Voting with your feet
After an interesting and educational trip to Europe, I'm back in the US writing this week's column, and thinking about how great it is to live in this country. $3 gas (as compared to $6-$8 in Europe), cheap food (about 30-50% less than Europe), and low cost automobiles, comparably speaking, still make the US attractive. Housing costs are also much less in most areas (especially the Midwest) as US land is cheap, relative to Europe. I couldn't help but think about the comparison's that SAM farmers have to the US - and similar advantages to SAM than the US (the first being no grain embargoes yet from the SAM governments.)
One of my favorite economics professors used to say that people "...vote with their feet!" What he meant was that if we don't like something in the place we currently live, we simply move to a more attractive place. Since NDSU was on the border of MN and ND, usually the comparison was the choice of living in MN or ND. MN taxes were much higher, but also had a better public educational system and public services. ND had lower taxes, but less services. People 'voted with their feet' by simply moving to the area they liked better.

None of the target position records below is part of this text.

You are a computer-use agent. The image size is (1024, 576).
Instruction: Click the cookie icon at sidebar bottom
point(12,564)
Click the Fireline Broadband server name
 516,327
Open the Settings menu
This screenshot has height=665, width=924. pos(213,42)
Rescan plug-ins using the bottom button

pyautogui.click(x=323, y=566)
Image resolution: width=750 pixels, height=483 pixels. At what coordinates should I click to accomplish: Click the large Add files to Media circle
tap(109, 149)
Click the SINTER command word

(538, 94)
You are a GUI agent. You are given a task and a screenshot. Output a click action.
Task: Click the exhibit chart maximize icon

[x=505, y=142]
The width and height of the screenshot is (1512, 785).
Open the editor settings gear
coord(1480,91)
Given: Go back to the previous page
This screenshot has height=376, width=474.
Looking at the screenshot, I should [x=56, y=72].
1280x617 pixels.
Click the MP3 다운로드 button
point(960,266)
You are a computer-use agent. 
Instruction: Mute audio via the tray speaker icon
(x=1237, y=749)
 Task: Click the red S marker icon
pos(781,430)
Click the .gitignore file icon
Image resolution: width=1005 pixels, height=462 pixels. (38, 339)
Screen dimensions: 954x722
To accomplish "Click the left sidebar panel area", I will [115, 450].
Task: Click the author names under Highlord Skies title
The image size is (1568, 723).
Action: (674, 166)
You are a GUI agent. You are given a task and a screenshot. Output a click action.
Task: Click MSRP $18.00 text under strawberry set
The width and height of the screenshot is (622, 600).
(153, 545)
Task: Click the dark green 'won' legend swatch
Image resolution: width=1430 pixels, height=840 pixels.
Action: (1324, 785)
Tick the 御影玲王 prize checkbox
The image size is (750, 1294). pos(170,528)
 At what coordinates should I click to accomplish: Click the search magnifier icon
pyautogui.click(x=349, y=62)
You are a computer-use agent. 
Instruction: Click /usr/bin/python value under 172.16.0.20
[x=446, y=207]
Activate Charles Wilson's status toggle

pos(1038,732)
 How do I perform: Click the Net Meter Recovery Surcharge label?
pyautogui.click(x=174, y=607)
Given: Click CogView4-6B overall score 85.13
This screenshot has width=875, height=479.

European 'systems' vary greatly by country - language, cultures, resources, building construction and architecture - as well as economic differences like taxes, gas prices, etc). But even in Europe, people are 'voting with their feet' - moving to the location they prefer. In this new global economy, even US businesses doing commerce internationally are 'voting with their feet'. Most are looking for 'off-shore' tax advantages, and most are finding them. Rumor had it that even Proctor and Gamble moved its headquarters to Geneva, Switzerland in the past year, moving about 4,000 management employees to Switzerland.
When I first heard about this, I was angry that large US business is taking advantage of 9% taxes in Switzerland, instead of 20-40% taxes in the US. This money goes now to the Swiss government, not the US government. Big business and the mega-rich are shifting the tax burden away from them to the working stiffs/farmers who aren't yet domiciled in Switzerland with their own 'holding company' shell. At first I was angry, but then I started to think "what's good for the goose, is good for the gander."
This has become an issue for the 2007 Farm Bill, as the House financed much of the farm bill with $4 billion in taxes collected by closing at least part of the off-shore tax loophole. The White House calls this an unacceptable 'tax increase' - they don't want to give more money to farmers/food stamp collectors by closing this tax loophole. Yesterday, again Ag Sec. Johansson stated this was unacceptable to the administration - calling it a 'poison pill' and also reiterated that the President might veto this bill. He also talked about the income cap for receiving subsidies, which the House lowered from $2.5 million to $1 million income limitation for farmers to get government payments - the administration wants it lowered to $250,000 income.